Chiang Mai (Thaïlande) (AFP) – Sur une colline près de Chiang Mai, dans le nord de la Thaïlande, un drone met ses hélices en route et s’élève au-dessus de le forêt afin de mieux comprendre son rôle dans la lutte contre le changement climatique.
L’appareil survole méthodiquement l’épaisse jungle, transmettant au sol des centaines de photos qui seront ensuite assemblées en 3D.
Cette technologie permet aux scientifiques de se faire rapidement une idée précise de la santé de la forêt et d’estimer la quantité de carbone qu’elle absorbe.
Les arbres sont en effet d’importants capteurs de CO2, le gaz qui contribue le plus au réchauffement climatique.
Leur rôle est donc crucial.
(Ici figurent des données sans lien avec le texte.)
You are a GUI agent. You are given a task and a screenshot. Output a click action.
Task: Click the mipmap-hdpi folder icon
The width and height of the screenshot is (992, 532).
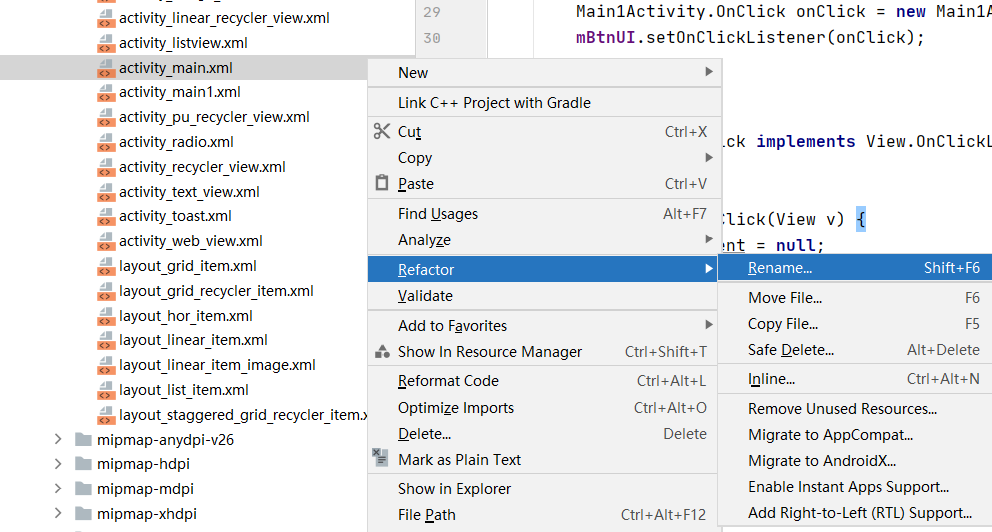tap(84, 464)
Or, depuis 2000, la forêt a reculé de 12% dans le monde en raison de la déforestation, selon l’Observatoire mondial des forêts.
Mais la taille de la surface n’est pas le seul critère. La quantité de CO2 absorbée par la forêt varie selon les espèces et l’âge des arbres.
Définir des bonnes pratiques
Sans drone, « nous devrions parcourir toute la forêt avec une perche et une corde de 5 mètres, et prendre des mesures sur chaque arbre », explique Stephen Elliott, directeur d’une unité de recherche sur la restauration des forêts (FORRU) à l’université de Chiang Mai.
Une tâche titanesque. Et « 20 étudiants qui foulent le sol avec des mètres ruban et des perches… cela n’est pas bon pour le sous-sol » non plus.
Grâce au drone, « vous ne mettez plus un pied dans la forêt. »
Trois mesures sont nécessaires: la hauteur, la circonférence et la densité du bois.
La machine suit une trajectoire pré-programmée, tandis qu’au sol avec des jumelles, l’équipe surveille d’éventuels obstacles comme un oiseau.
« Nous recueillons des données ou capturons des images toutes les trois secondes », explique Worayut Takaew, le pilote du drone.
« Les images qui se chevauchent sont ensuite converties en un modèle 3D qui peut être visualisé sous différents angles ».
L’objectif de Stephen Elliott et de son équipe n’est pas de reboiser à grande échelle, mais de définir des bonnes pratiques: planter des espèces indigènes, encourager le retour des animaux qui apportent des graines d’autres espèces et travailler avec les habitants.
Débuté il y a plusieurs décennies, la replantation de la parcelle est un succès qui se voit de manière spectaculaire sur les images 3D, comparées aux parcelles voisines, laissées intactes et clairsemées.
Selon Stephen Elliott, dont l’équipe calcule aussi le carbone stocké par le tapis de feuille et le humus, la parcelle stocke autant de carbone qu’une forêt primitive.
Le drone a un défaut majeur, il ne voit pas bien ce qu’il se passe sous la cime des arbres. Pour cela, les scientifiques utilisent des scanners de type LiDAR, qui permettent de balayer en haute définition l’ensemble de la forêt à hauteur d’homme.
« Il est possible de pénétrer dans la forêt et de reconstituer la forme et la taille de chaque arbre », explique Emmanuel Paradis, un Français chercheur à l’Institut de recherche pour le développement (IRD).
Il conduit un projet pluriannuel visant à réaliser l’analyse la plus précise à ce jour de la quantité de carbone que les forêts thaïlandaises peuvent stocker.
Des mesures précises
Cinq types de forêt seront cartographiés, dont des parcelles reboisées par les équipes de Stephen Elliott, en utilisant des radars LiDAR montés sur drone.
« L’objectif est d’obtenir une estimation de la capacité de stockage en carbone des forêts à l’échelle de la Thaïlande », explique Emmanuel Paradis.
« Beaucoup de gens, et je suis un peu de cet avis, pensent que ces estimations ne sont pas assez précises », déclare-t-il.
« Des estimations trop optimistes peuvent donner trop d’espoir et trop d’optimisme quant aux possibilités des forêts de stocker le carbone », a-t-il averti.
L’urgence est à l’origine de développements rapides, notamment le lancement l’année prochaine du satellite Biomass de l’Agence spatiale européenne, conçu pour surveiller les stocks de carbone dans les forêts.
« La technologie évolue, les satellites sont de plus en plus précis… et les technologies statistiques sont de plus en plus précises », affirme le chercheur.